MakeHaven members are increasingly interested in cybersecurity, penetration testing, malware discovery, and software exploits. Privacy-auditing methods, such as static analysis, are intertwined with effective cybersecurity, and also require an understanding of technology such as the Dark Web. Researchers from Yale Privacy Lab have set up this area of MakeHaven for workshops and projects at the intersection of cybersecurity and privacy. These three Raspberry Pi offer a wide variety of tools in a small package, demonstrating the strength of single-board computers for practical education and research.
This Raspberry Pi has been configured for static and network analysis and features a full set of cybersecurity tools. PiRogue is a project that enhances Kali Linux, providing customizations to mitmproxy and other tools that allow for network analysis, as well as output of network traffic to a simple OLED screen.
Use Cases: * Man-in-the-Middle (MITM) - The device can be configured as a transparent network proxy, acting as a MITM wireless access point and capturing network packets. Users can audit the privacy and security of a mobile app, for example, by connecting their smartphone to the PiRogue and viewing network traffic.
Exodus - The Exodus scanner simplifies static analysis of mobile apps in Google Play and allows users to easily identify trackers on Android devices, using hundreds of tracker profiles provided by Yale Privacy Lab, F-Droid, and Exodus Privacy.
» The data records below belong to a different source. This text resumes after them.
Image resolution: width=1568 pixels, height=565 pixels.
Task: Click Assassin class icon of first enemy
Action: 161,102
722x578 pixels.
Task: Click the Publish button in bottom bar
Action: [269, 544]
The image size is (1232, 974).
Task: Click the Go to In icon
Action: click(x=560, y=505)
Metasploit Framework - Metasploit is a popular exploit and penetration testing suite. Using metasploit, users can assess the security of devices and networks, while training for industry-standard certifications in the cybersecurity field.
This Raspberry Pi acts as a communications hub for emerging privacy services. FreedomBox is based upon Debian GNU/Linux, and features a wide variety of private communication and collaboration tools. It also functions as a node on the Dark Web, hosting a Tor bridge and .onion hidden service. This FreedomBox does not store any data from other Tor users, only offering a .onion address so that services on the device may be accessed anonymously by MakeHaven members. These tools are an essential piece of the cybersecurity puzzle, allowing members to learn about decentralized, encrypted, and anonymous software.
Dark Web - Tor is the standard anonymity network that is popularly called the Dark Web. Tor is the backbone of nearly all anonymous communication platforms, and is a growing area of research. FreedomBox hosts the Gobby document editing service over Tor as well as MediaWiki, the software behind Wikipedia, and offers the unique opportunity of studying the Dark Web in a controlled environment.
Gobby - Gobby is collaborative editing software that allows users to edit the same document at the same time, without need for third-party cloud hosting.
Jabber/XMPP - XMPP is a decentralized IM protocol that can be used for encrypted off-the-record (OTR) messaging.
Tahoe-LAFS - This file storage solution is a truly-decentralized alternative to cloud storage such as Dropbox and utilizes client-side encryption to keep files confidential.
Matrix.org - Matrix.org is a Slack replacement that is hosted locally and does not require third-party authentication. It features strong encryption and may be accessed across a variety of friendly clients on desktop and mobile devices.
This Raspberry Pi has a custom desktop OS installed called Quillux GNU/Linux. Like Kali Linux and FreedomBox, its underlying base is Debian. Quillux is a friendly operating system with strong security and excellent privacy, giving MakeHaven members a simple interface for accessing the PiRogue and FreedomBox. The desktop apps in Quillux correlate with the services / tools on the other two Raspberry Pi devices, and also include popular end-to-end encryption (E2EE) clients.
- Firefox (with adblockers, tracking protection, and privacy-respecting search defaults)
- Tor Browser (anonymous Web browsing)
- OnionShare (anonymous filesharing via Tor)
- Ricochet (private chat via Tor)
- Riot (private chat via Matrix.org)
- Signal (desktop version of private mobile chat app)
- Wire (desktop version of private mobile chat app)
- Jami (private communication suite)
- Pidgin (Jabber/XMPP chat with encryption plugins)
- Hexchat (IRC chat with encryption plugins)
- Thunderbird (e-mail client with Enigmail PGP/GPG plugin)
Quillux is developed by researchers at Yale Privacy Lab. MakeHaven members have the opportunity to collaborate on the operating system, shape its development, and learn how such custom OS "respins" are created.